The situation was dramatically altered, however, when Trujillo was assassinated in May 1961. Balaguer initially remained president, with the real power held by Trujillo's son, Ramfis. They initially took steps to liberalize the regime, granting some civil liberties and easing Trujillo's tight censorship of the press.

Meanwhile, he revoked the nonaggression pact made with Cuba in January 1961. These measures did not go nearly far enough for a populace who had no memory of the instability and poverty that preceded Trujillo, and wanted more freedom and a more equitable distribution of wealth. At the same time, Ramfis' reforms went too far for the hard-line trujillistas led by his own uncles, Héctor and José Arismendi Trujillo. As the OAS continued economic sanctions imposed for Trujillo's attempted murder of Venezuelan President Romulo Betancourt, Ramfis warned that the country could descend into civil war between left and right.

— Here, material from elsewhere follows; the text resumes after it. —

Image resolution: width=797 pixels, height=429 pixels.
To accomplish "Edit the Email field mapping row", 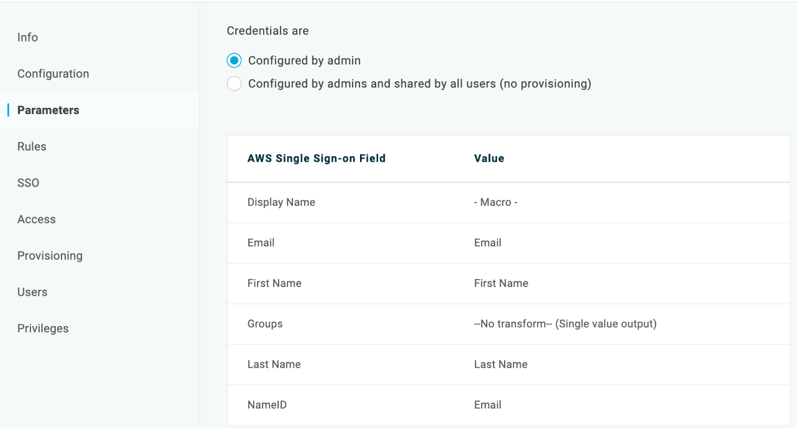I will click(261, 243).
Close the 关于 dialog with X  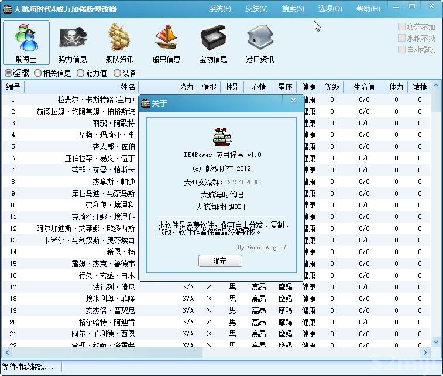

Although official and unofficial repression of the opposition parties (the Dominican Revolutionary Party and National Civic Union, as well as the communist Dominican Popular Movement) continued, Balaguer publicly condemned this repression and in September he pledged to form a coalition government. Hector and Jose Trujillo left the country in October but the opposition parties demanded Ramfis withdraw from the government as well. At the end of October, Ramfis announced that he would resign if the OAS agreed to lift the economic sanctions. The OAS agreed on November 14 but Ramfis' uncles returned to the country the following day, hoping to lead a military coup. Ramfis resigned and went into exile on November 17 and rumours circulated that Air Force general Fernando Arturo Sánchez Otero would support pro-Castro revolutionaries. The United States now sent a small fleet of ships and 1,800 marines to patrol Dominican waters. The US consul informed Balaguer that these forces stood ready to intervene at his request, and would be supported by forces from Venezuela and Colombia. Air Force general Pedro Rafael Ramón Rodríguez Echavarría announced his support for Balaguer and bombed pro-Trujillo forces. The Trujillo brothers again fled the country on November 20 and Echavarría became Secretary of Armed Forces.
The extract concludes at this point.